Strategies for Success: Flooring/Maintenance

School and university cleaning professionals have to know their stuff.

To develop an effective carpet-maintenance program, cleaning professionals need a good understanding of the types of carpets they will encounter, how they are made and used, and the best way to maintain them.

Here are some key points to recognize:

  • Carpet

    Fiber is the core ingredient in carpets. The basic types of carpet fibers include:

    • Acrylic: A synthetic carpet with the look and feel of wool.

    • Wool: More costly than synthetics with a “plush” look and feel.

    • Polyester: Considered easier to clean than wool while having a similar look and feel.

    • Olefin: A synthetic carpet that is considered easy to clean and often is used in indoor/outdoor settings.
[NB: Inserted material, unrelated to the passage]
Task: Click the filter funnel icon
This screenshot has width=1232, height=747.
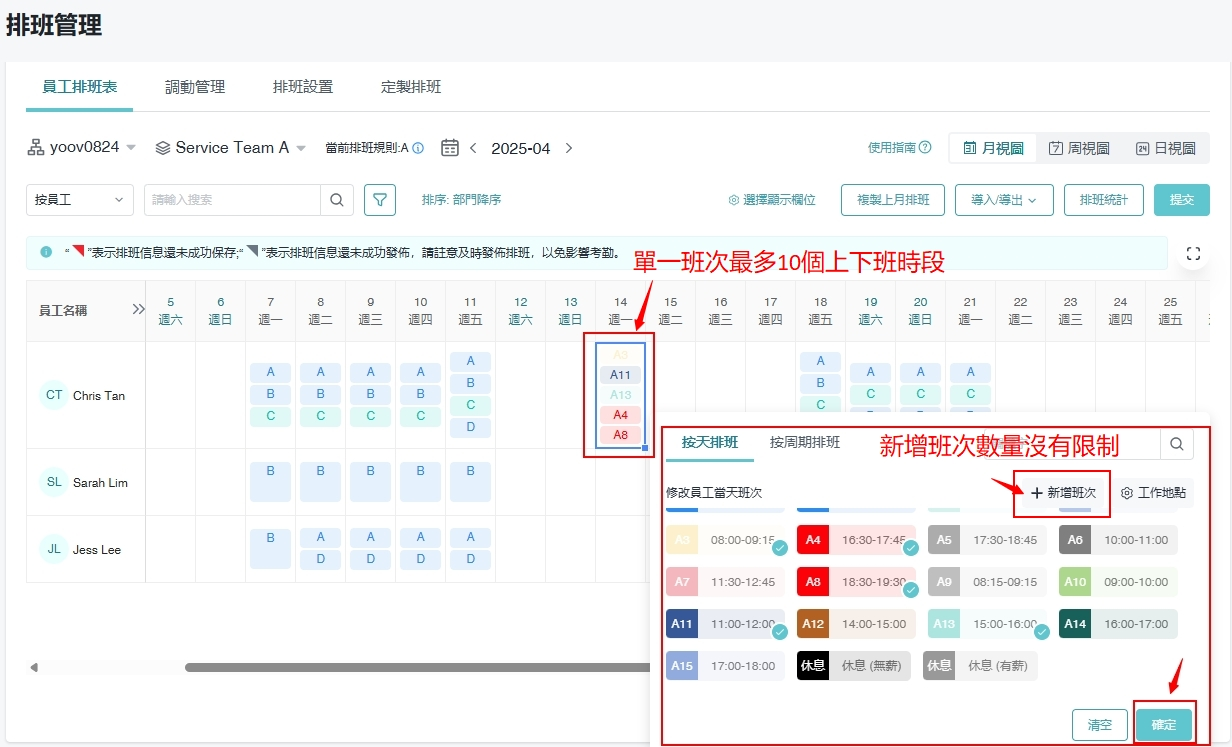Action: [380, 200]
    • Nylon: The most popular carpet in the United States; considered very wear-resistant and generally good for high-traffic areas.

  • Traffic patterns

    Traffic patterns definitely affect carpets. Heavily trafficked areas such as entries, hallways and around elevators need daily vacuuming using multiple passes. Because most carpet soil is dry, if it is not removed regularly by vacuuming, it can become embedded in the fibers and damage the carpet.

  • Spills and spots

    Cleaning up spills and spots as they happen minimizes the amount of work later. Blotting with an absorbent towel usually will remove water-based spills. For oil-based spots, apply a non-water-based dry-cleaning solvent to a towel to clean the area. Avoid putting the cleaner directly on the carpet because it may cause the spot to spread.

  • Carpet extraction

    Carpet extraction is a major step in carpet maintenance. It can be performed as often as once per week or as little as once per year, depending on traffic, use and soiling. Extraction deep-cleans and removes soluble soil and oil-based spills that regular vacuuming leaves behind.
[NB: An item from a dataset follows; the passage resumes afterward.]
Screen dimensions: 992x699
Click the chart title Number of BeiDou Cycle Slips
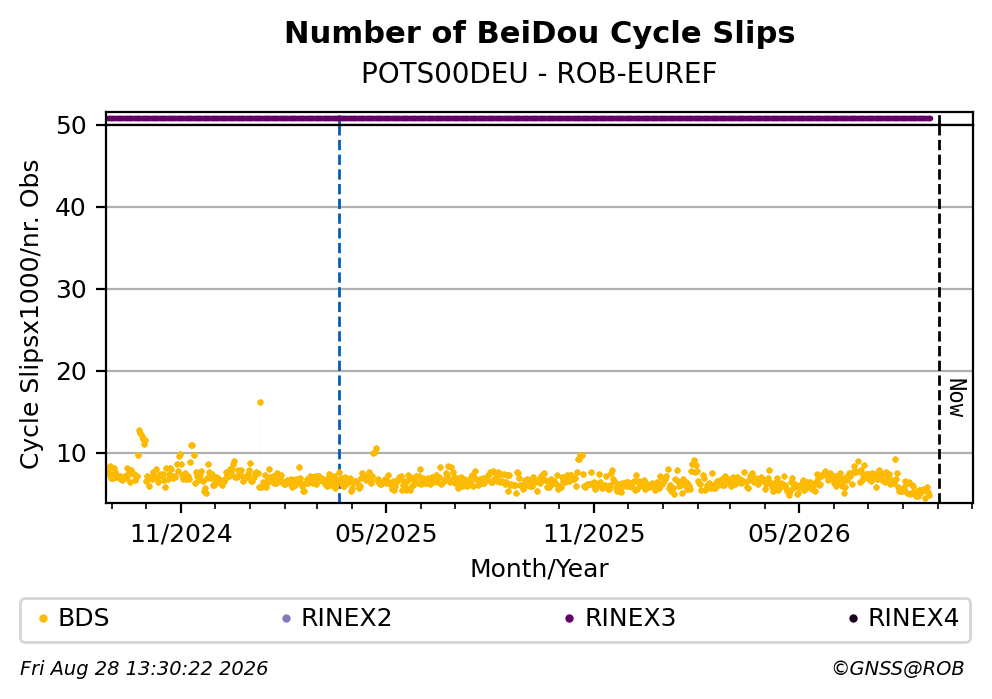tap(540, 33)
    • Pre-spray with a cleaning solution and allow 10 to 15 minutes for the chemical to dwell before extracting.

    • Machines that heat the cleaning solution to more than 200°F activate the cleaning chemicals and improve cleaning. Also, the carpets dry faster. Carpets that take longer than 12 hours to dry risk developing mold and mildew problems.

  • Air movers

    Air movers often are overlooked in a carpet-maintenance program. These high-powered machines speed drying time after extraction. Some air movers can be used in several different positions — upright, tilted forward and backward, face down, face up or stacked. The more versatile the machine, the better it can handle a variety of carpet cleaning situations.
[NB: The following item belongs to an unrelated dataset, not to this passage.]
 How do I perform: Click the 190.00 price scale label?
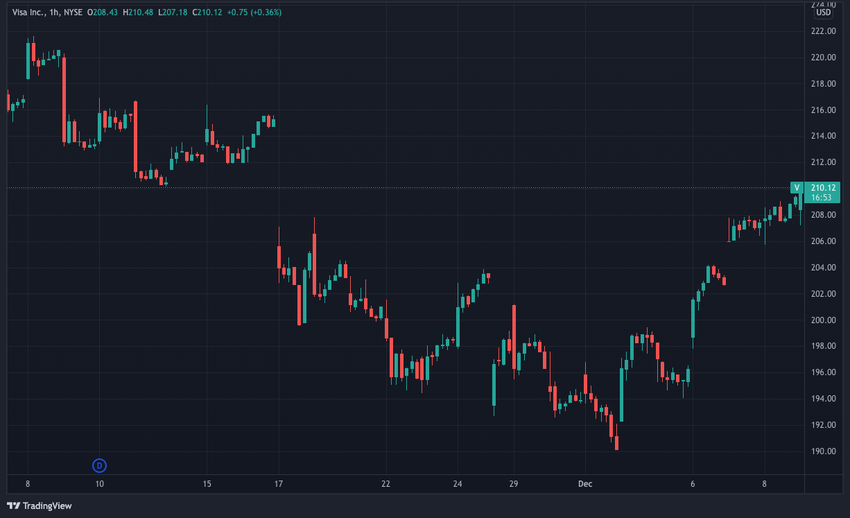(823, 451)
by Steve Hanig, vice president of sales for U.S. Products, Coeur d'Alene, Idaho.

NOTABLE

31

Percentage of space carpeted in new K-12 facilities projects completed in 2004.

40

Percentage of space carpeted in new college facilities projects completed in 2004.

33

Percentage of space carpeted in new K-12 facilities projects completed in 2003.

42

Percentage of space carpeted in new college facilities projects completed in 2003.